W nocy z 24 na 25 grudnia w jednym z bloków przy ul. Andersa w Pile wybuchł pożar na klatce schodowej. Na drugim piętrze budynku zapaliły się plastikowe worki z zabawkami, a ogień szybko objął pobliskie drzwi wejściowe do jednego z mieszkań. Silne zadymienie na klatce schodowej uniemożliwiło mieszkańcom bezpieczną ewakuację.
"Po otrzymaniu zgłoszenia na miejsce pożaru niezwłocznie zostały skierowane służby ratunkowe. Jako pierwsi dotarli policjanci Wydziału Patrolowo-Interwencyjnego. Sierżant Dawid Zaniewski i posterunkowy Adam Orzechowski od razu przystąpili do działania. Jeden z mundurowych zlokalizował źródło pożaru i przy użyciu gaśnicy samochodowej gasił ogień. Drugi z funkcjonariuszy na każdym piętrze otwierał okna, aby jak najszybciej oddymić klatkę schodową i rozpoczął ewakuację mieszkańców"- relacjonuje sierż. szt. Wojciech Zeszot, oficer prasowy policji w Pile.
Z 16 mieszkań ewakuowano łącznie 28 osób.
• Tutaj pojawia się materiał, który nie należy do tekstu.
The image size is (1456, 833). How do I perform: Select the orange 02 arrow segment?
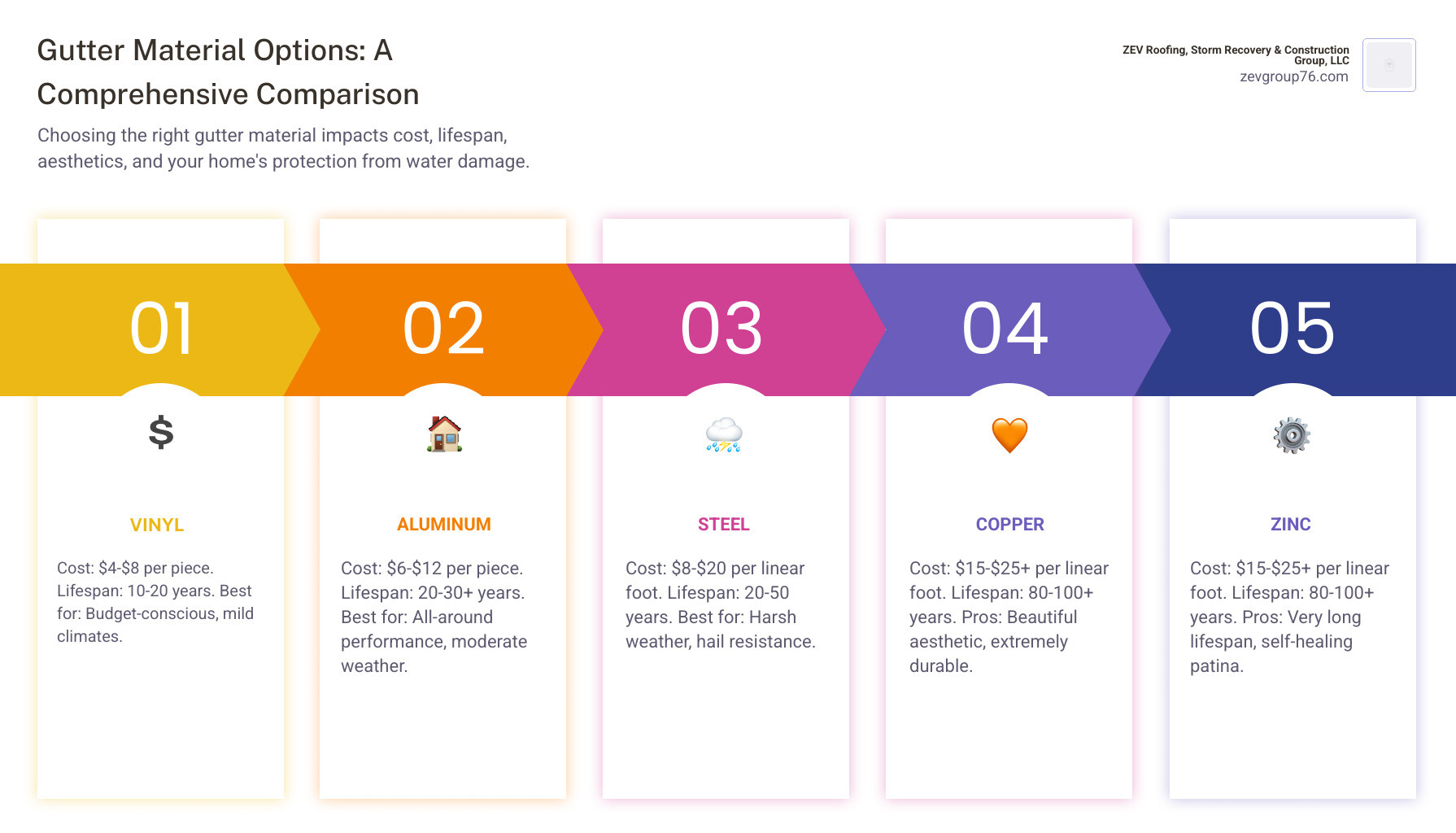[x=443, y=329]
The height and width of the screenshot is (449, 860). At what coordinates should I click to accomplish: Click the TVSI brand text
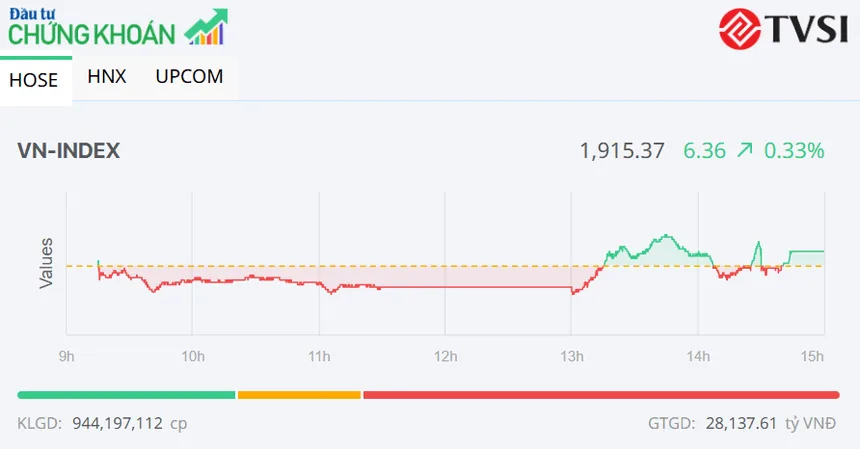pos(807,29)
Strażacy, którzy przybyli na miejsce, szybko opanowali sytuację - dokończyli akcję gaśniczą, oddymili pomieszczenia i sprawdzili poziom zanieczyszczenia powietrza zarówno na klatce schodowej, jak i w mieszkaniach. Żadna z ewakuowanych osób nie potrzebowała pomocy medycznej. Po zakończeniu działań wszyscy mieszkańcy mogli bezpiecznie wrócić do swoich domów.
"Funkcjonariusze swoją postawą po raz kolejny pokazali, że hasło "pomagamy i chronimy" to motto, które przyświeca im w codziennej służbie. Bez wahania weszli do silnie zadymionego pomieszczenia, aby ugasić ogień, ochronić pozostałe mienie i przede wszystkim bezpiecznie ewakuować mieszkańców" - dodaje rzecznik.